• _Supplied records_
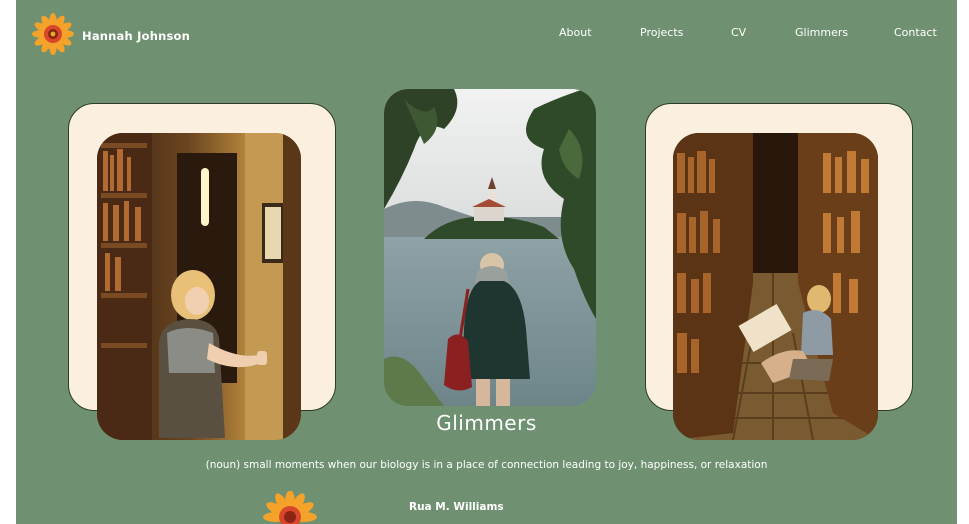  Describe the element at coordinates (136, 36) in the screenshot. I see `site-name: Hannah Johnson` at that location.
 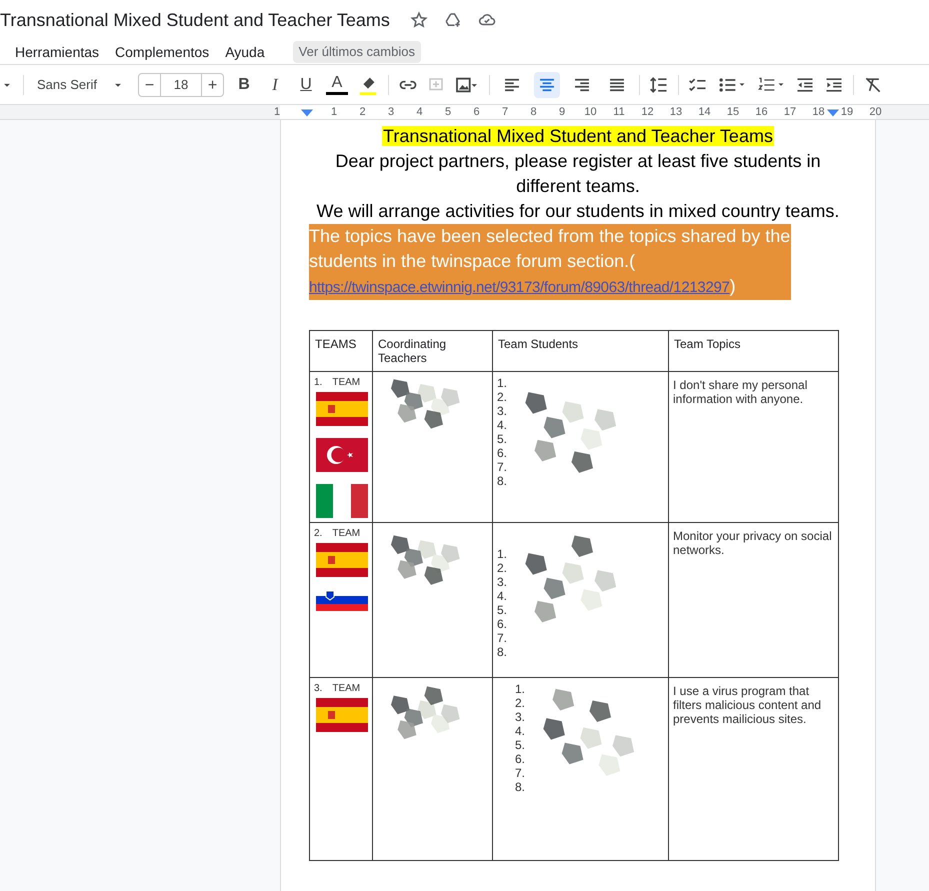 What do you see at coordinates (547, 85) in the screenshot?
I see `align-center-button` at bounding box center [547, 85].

* * *

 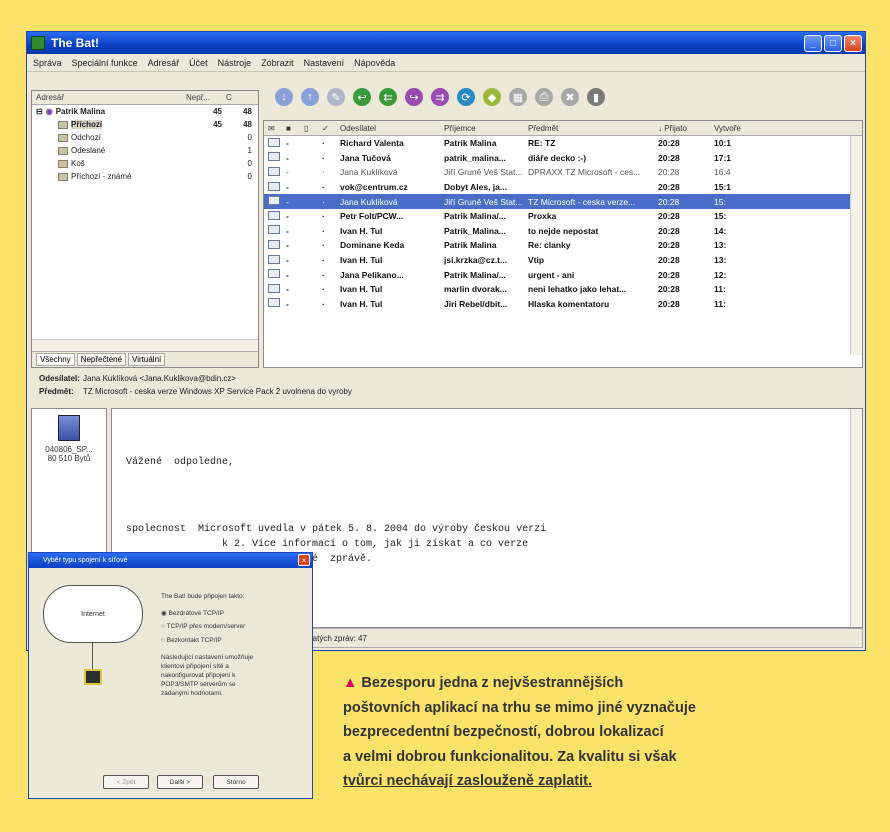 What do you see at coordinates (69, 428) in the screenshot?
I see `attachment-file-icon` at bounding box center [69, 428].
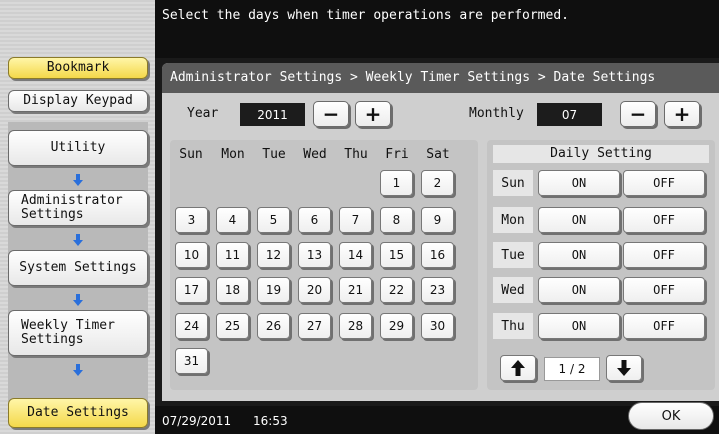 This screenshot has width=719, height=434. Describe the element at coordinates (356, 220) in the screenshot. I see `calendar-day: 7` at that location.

---

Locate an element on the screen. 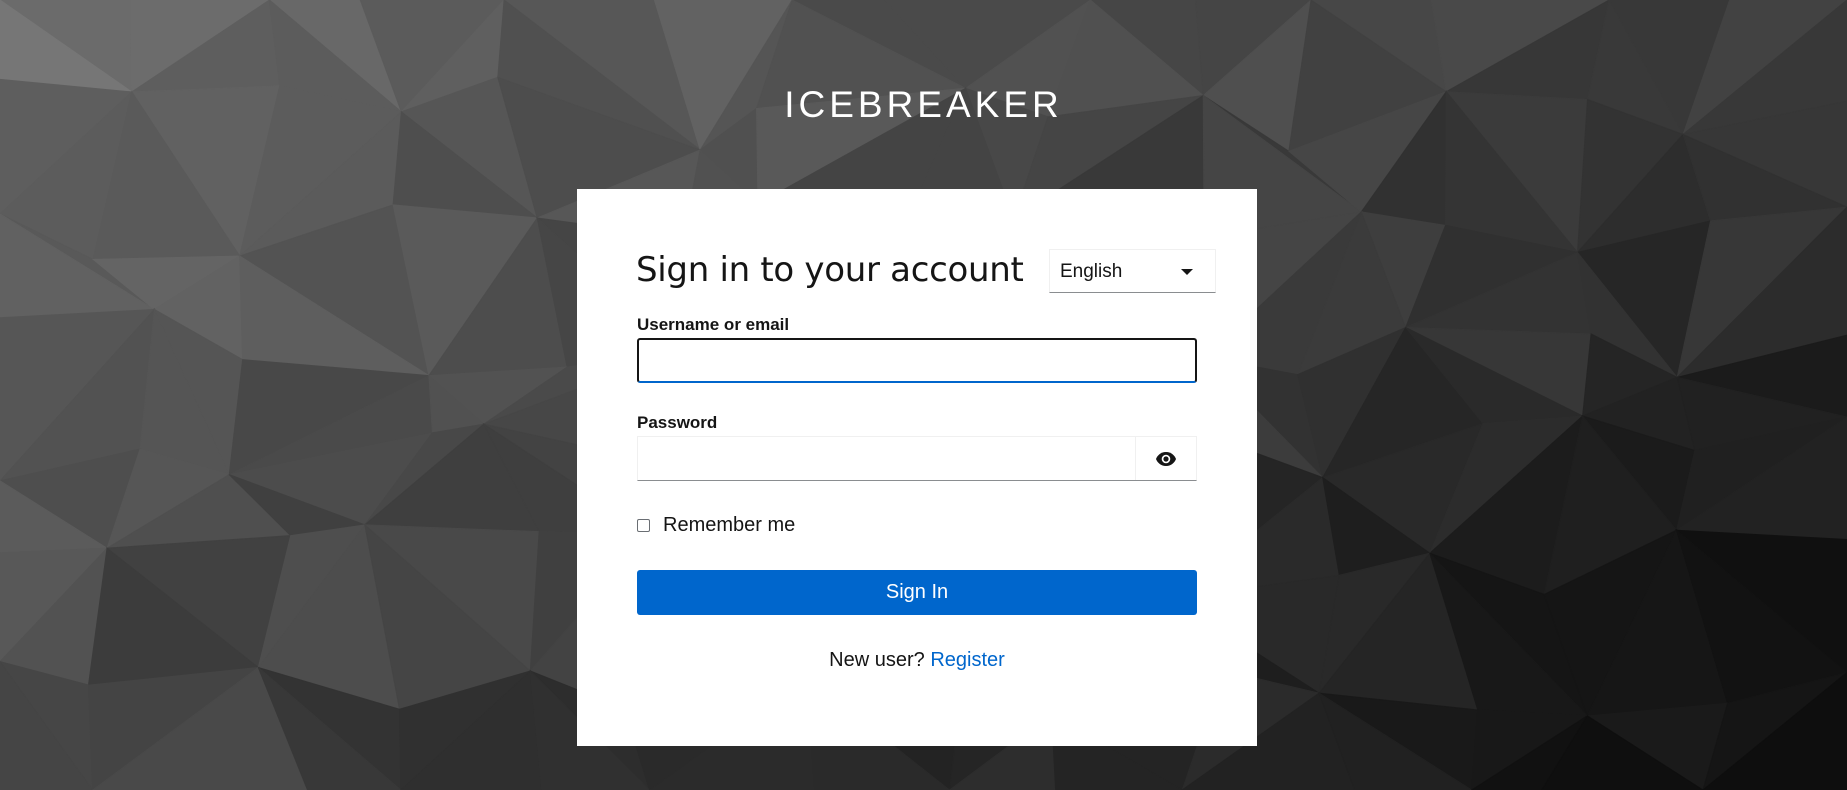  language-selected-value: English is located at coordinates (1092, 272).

• _Task brief_
Count the lines of the records that contain the string "bounding", and reply with that number alone.

• _Response box_
2